Esses fatos não são pontuais. Eles se inserem numa conjuntura muito maior, que é a do avanço do neoconservadorismo no Brasil, conservadorismo esse que se utiliza de vários meios para se propagar, que se utiliza das brechas da constituição, que aciona a tal “liberdade de expressão”, que aciona o discurso científico como forma de legitimar o preconceito e manutenção de privilégios, tudo “dentro da lei e da ciência”.
Nesses últimos dias, muito tem se batido na tecla de que não há cura para o que não é doença. Mas, penso que é necessário avançar na luta e mudar as armas em alguns momentos, por mais que, às vezes, ainda seja necessário afirmar o óbvio. É necessário confrontar a ideia de uma suposta doença quando ela for acionada na suposta “cura gay” e derivados, podendo-se até se utilizar do status de legitimidade do discurso científico. Mas, somente isso não basta. Esse status de legitimidade fora inclusive acionado na decisão liminar da ação contra o CFP para justificar de que não é “cura gay” que se trata. É necessário ser atento e cuidadoso com a munição que se usa.
É necessário combater a intolerância, mas sem a fé ingênua na “iluminação” de que a informação e o conhecimento farão com que alguns grupos, ou pessoas deixem de ser intolerantes e preconceituosos. Um neofascista não necessariamente vai deixar de ser após assistir “aulas de história”. É necessário estar atento às novas configurações, práticas e discursos de LGBTfobia para que se possa recorrer também ao discurso jurídico, a fim de criminalizar tais práticas e discursos. O uso do direito deve ser feito de forma estratégica, e não pra cristalizar uma suposta identidade sexual, corroborando com binarismos homem x mulher, homossexual x heterossexual, natural x cultural, dentre tantos outros. Mas esse uso estratégico também não garante um lugar seguro por onde transitar. Insistir totalmente no viés legalista da criminalização de certas práticas e discursos também pode ser outra forma de judicializar a vida e corroborar com essa ditadura do judiciário.

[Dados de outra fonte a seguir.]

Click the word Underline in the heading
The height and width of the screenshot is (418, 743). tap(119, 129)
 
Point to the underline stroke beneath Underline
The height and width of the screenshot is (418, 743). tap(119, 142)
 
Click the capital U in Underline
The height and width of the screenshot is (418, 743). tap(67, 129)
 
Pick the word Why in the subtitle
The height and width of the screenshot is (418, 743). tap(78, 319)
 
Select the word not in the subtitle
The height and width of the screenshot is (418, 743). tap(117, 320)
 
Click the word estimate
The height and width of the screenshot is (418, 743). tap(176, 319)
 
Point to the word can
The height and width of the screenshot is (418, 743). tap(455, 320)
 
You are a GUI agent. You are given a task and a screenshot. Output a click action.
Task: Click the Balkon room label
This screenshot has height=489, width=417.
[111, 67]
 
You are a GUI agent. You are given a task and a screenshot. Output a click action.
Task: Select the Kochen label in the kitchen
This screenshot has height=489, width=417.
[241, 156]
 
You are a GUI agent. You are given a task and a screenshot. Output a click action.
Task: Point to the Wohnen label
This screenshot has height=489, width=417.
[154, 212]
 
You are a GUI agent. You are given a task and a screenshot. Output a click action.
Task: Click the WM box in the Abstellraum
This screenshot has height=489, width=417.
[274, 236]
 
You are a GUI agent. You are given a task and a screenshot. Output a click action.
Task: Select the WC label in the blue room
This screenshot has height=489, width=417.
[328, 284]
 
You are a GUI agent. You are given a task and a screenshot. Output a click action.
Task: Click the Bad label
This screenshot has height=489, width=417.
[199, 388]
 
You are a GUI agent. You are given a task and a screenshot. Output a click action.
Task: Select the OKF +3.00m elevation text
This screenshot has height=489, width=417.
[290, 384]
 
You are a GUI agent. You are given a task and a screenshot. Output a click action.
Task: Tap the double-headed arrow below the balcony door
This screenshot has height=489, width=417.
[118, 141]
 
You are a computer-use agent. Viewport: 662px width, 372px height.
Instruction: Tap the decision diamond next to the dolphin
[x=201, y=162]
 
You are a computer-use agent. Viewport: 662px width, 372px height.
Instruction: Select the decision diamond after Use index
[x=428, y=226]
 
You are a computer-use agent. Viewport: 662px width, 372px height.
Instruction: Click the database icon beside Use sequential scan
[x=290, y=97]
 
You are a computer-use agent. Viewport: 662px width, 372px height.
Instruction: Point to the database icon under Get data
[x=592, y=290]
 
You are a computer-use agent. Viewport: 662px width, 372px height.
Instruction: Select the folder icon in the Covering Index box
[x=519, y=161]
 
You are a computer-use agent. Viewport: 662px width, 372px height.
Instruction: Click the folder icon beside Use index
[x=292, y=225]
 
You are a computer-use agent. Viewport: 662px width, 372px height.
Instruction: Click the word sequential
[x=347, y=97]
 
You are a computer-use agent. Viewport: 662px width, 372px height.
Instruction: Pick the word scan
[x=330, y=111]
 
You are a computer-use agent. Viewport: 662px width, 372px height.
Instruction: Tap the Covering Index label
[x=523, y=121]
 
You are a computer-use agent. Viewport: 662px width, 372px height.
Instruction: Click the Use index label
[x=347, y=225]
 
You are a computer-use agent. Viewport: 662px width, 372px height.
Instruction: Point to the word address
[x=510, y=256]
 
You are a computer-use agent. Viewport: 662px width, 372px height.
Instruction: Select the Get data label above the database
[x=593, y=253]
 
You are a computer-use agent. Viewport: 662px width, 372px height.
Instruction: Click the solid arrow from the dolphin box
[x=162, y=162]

É necessário pensar todos esses confrontos através de estratégias políticas de enfrentamento. E, como disse Foucault, “a política é a guerra continuada por outros meios”. E numa guerra, penso que é necessário assumir lado. Não para polarizar ou estratificar as disputas – embora esses sejam alguns dos possíveis efeitos-, mas para fazer valer algumas lutas e bandeiras, para posicionar melhor o jogo de interesses e saber jogar com eles, até que algumas armas se tornem descartáveis e seja necessária a invenção de outras. Parafraseando Marcelino Freire, “eu não sou da paz”. Não sou tão otimista e não me inclino a pensar que a tal guerra cessará. Algumas disputas, talvez sim, mas a guerra política certamente assumirá outras feições. Por isso, penso que é necessário lutar, mas, antes de tudo, saber perspectivar essa luta, atentar para o que se luta, contra o que e junto a quem. E, por hora, eu fico com as minorias.